Images are to be left out when the records below are printed word for word.

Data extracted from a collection
....

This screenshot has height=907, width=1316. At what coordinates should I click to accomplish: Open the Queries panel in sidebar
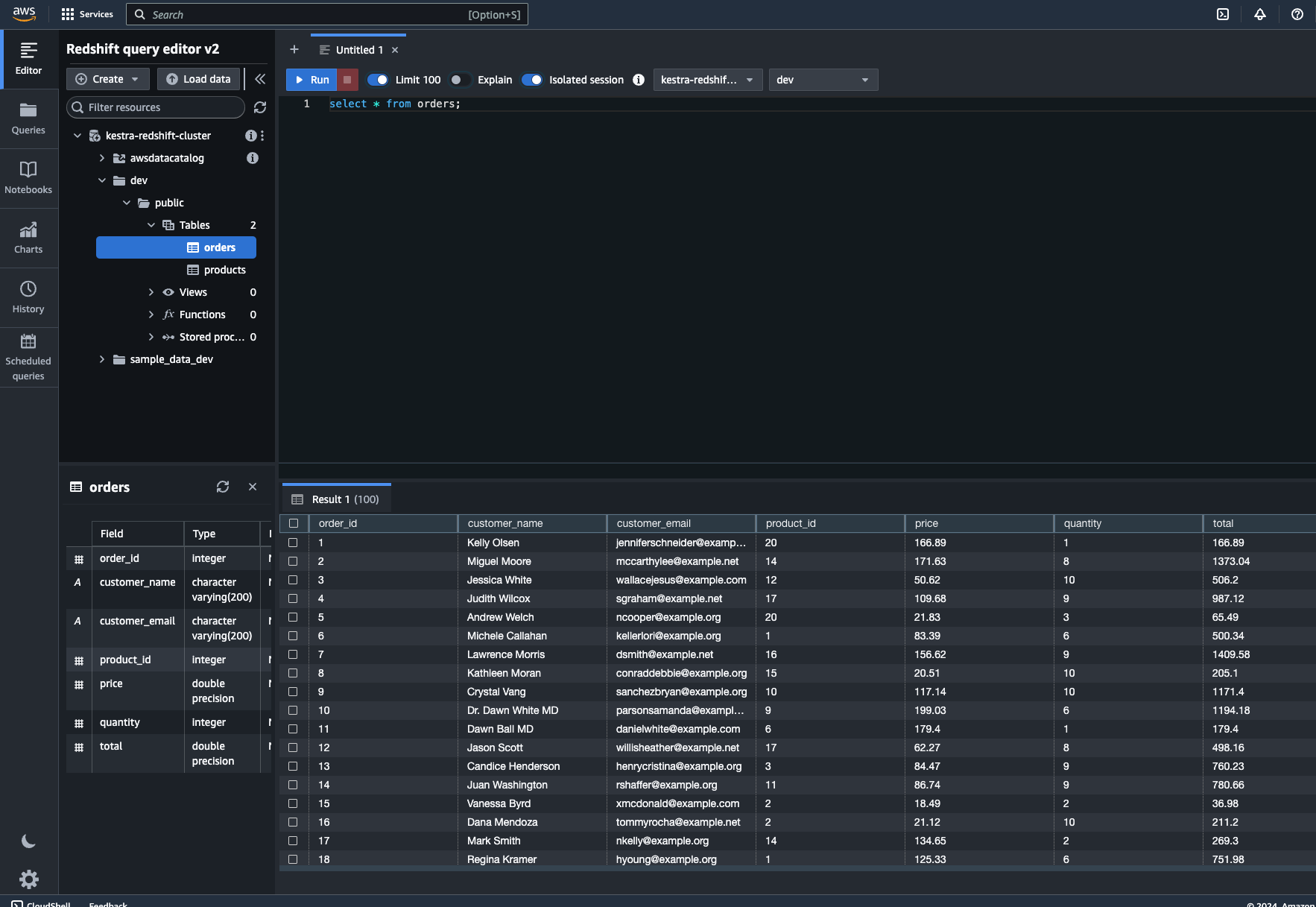click(x=28, y=119)
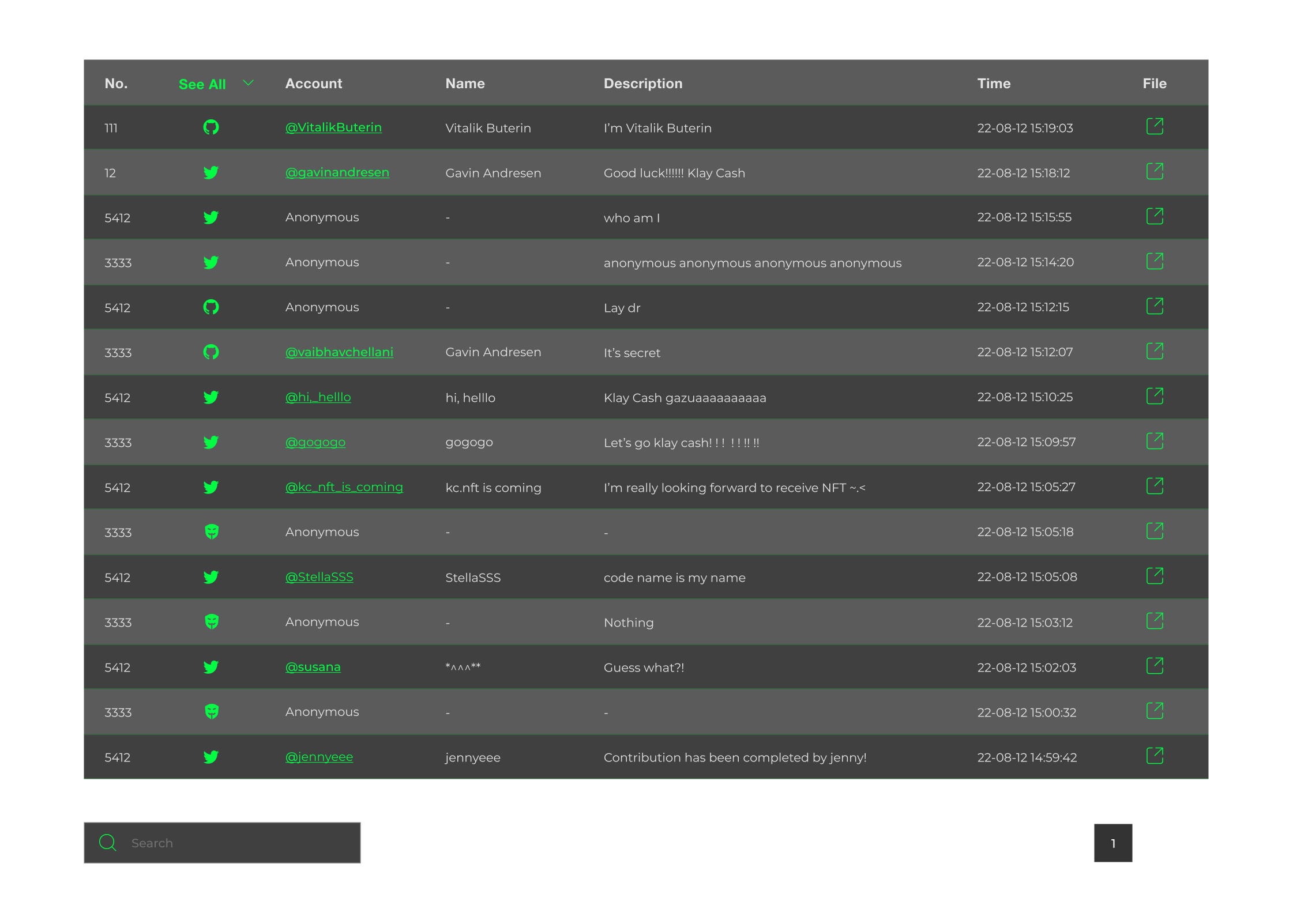Click the See All chevron arrow
The width and height of the screenshot is (1293, 924).
(249, 83)
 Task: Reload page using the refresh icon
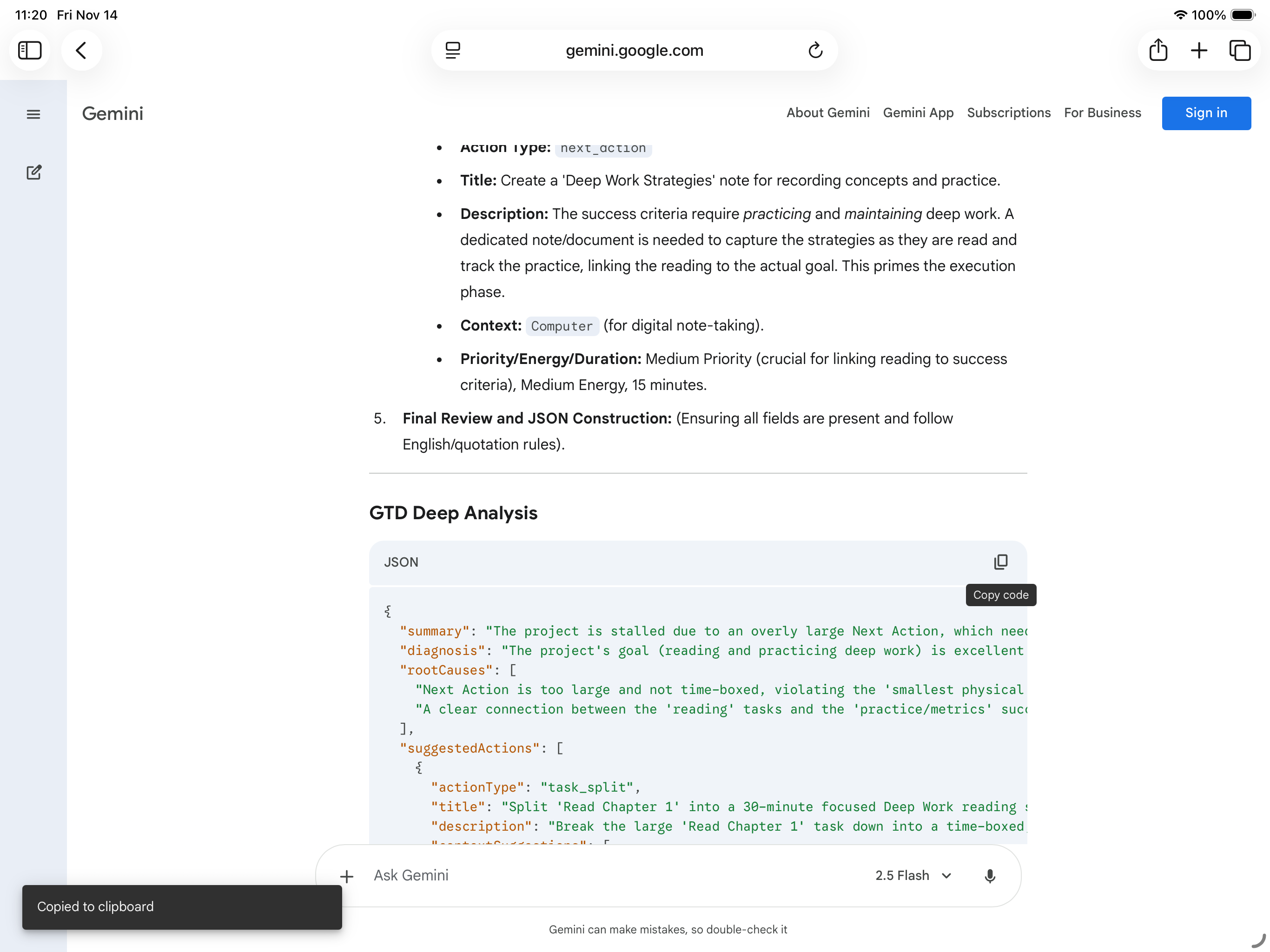[x=815, y=51]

....

§ **Answer box**:
This screenshot has height=907, width=1316. At what coordinates should I click to accomplish: Open the Queries panel in sidebar
click(x=28, y=119)
Click the See All chevron arrow
The width and height of the screenshot is (1293, 924).
(249, 83)
 Task: Reload page using the refresh icon
[x=815, y=51]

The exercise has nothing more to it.